Written tasks
- A) List the headings on the wiki page, leaving out the "Skip to content" link and the edit note.
- B) Rewrite the stretch of the wiki page from "This introduction is" through "translated to C.", renaming "Pants" to "Slacks" everywhere it appears.

Text segment

━━━

Skip to content

LanguageIntroduction

JT Olds edited this page Mar 15, 2015 · 1 revision

How to use Pants

This introduction is under development. Beware incomplete thoughts and poor writing.

About Pants

At its lowest level, Pants is simply Lambda Calculus in continuation-passing-style with some syntax sugar translated to C.

A common feeling within the software engineering community is that language expressiveness can come at the cost of performance, and Pants is setting out to disprove that hypothesis. Pants is an attempt to create a powerful scripting-like language with full support for fancy custom control structures and DSLs without any performance compromises or any messy scope bloat.

Of course, in its current very alpha state, there is an incredibly unfortunate amount of performance compromise. However, a primary design goal is to create a language that is easy to analyze statically, and therefore provide future deep optimizations.

━━━

Entries shown
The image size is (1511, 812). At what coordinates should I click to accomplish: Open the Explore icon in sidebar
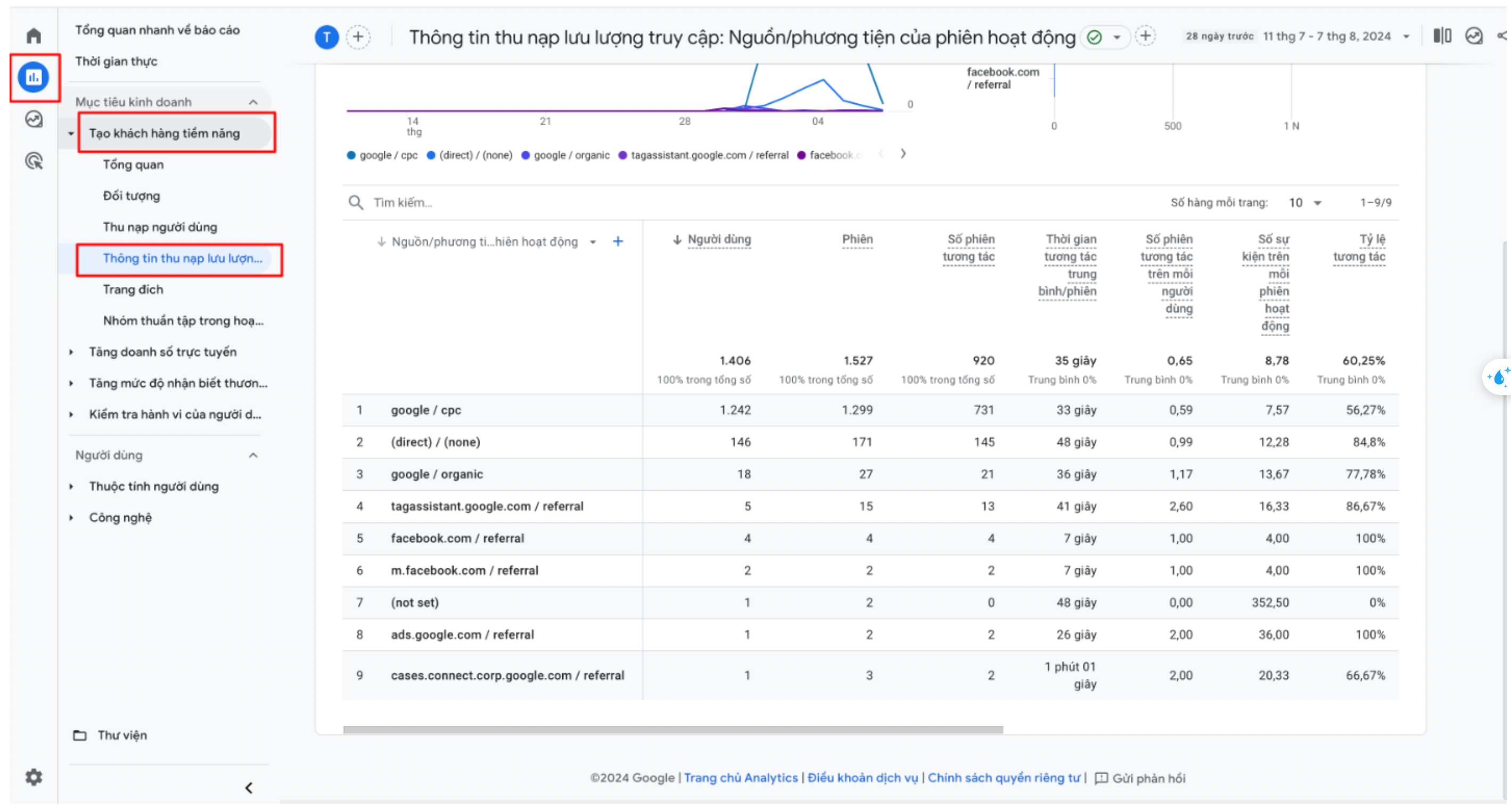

━━━

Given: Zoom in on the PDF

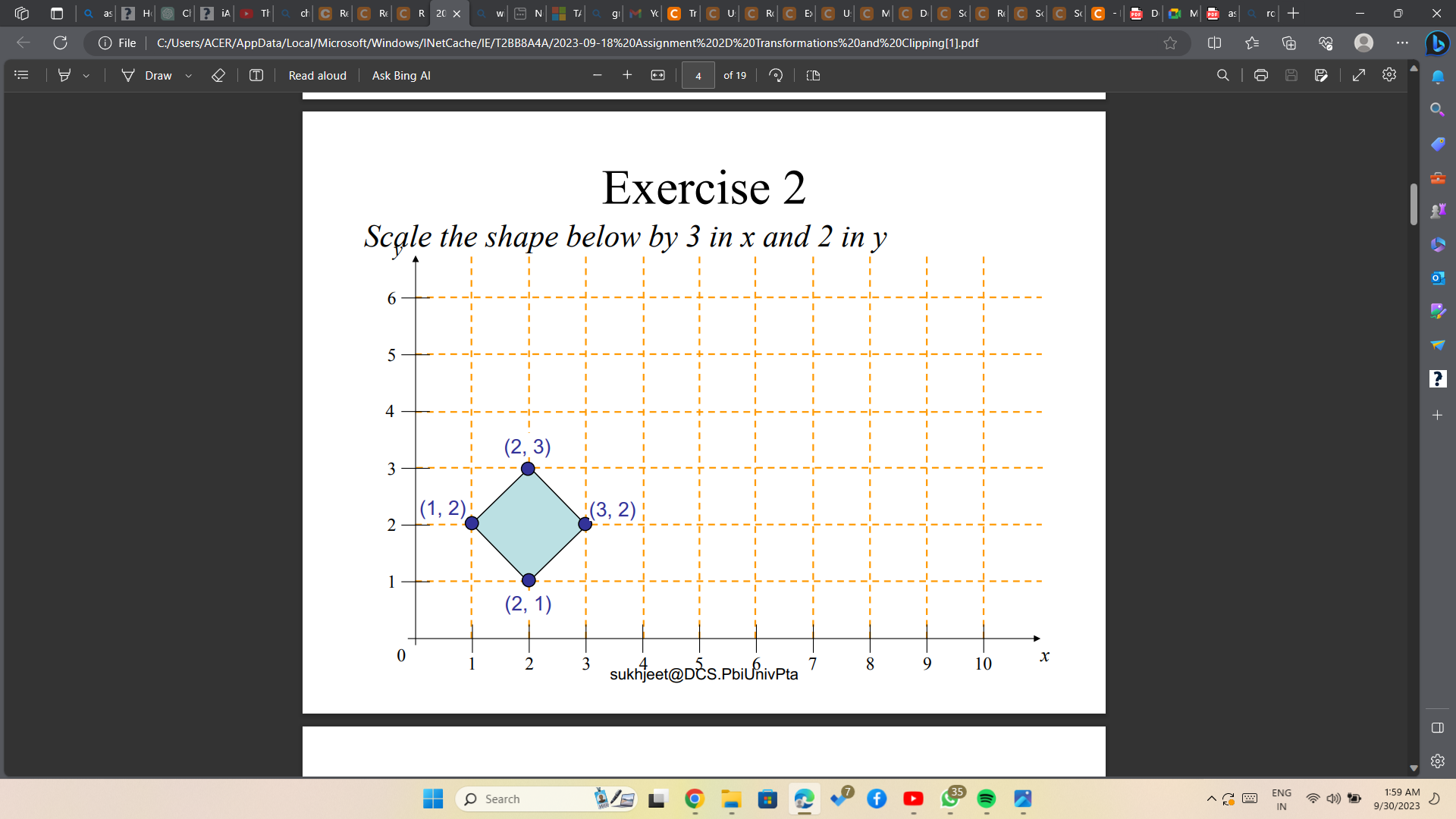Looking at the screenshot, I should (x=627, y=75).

━━━

Results of the exercise
- A)
LanguageIntroduction
How to use Pants
About Pants

- B)
This introduction is under development. Beware incomplete thoughts and poor writing.

About Slacks

At its lowest level, Slacks is simply Lambda Calculus in continuation-passing-style with some syntax sugar translated to C.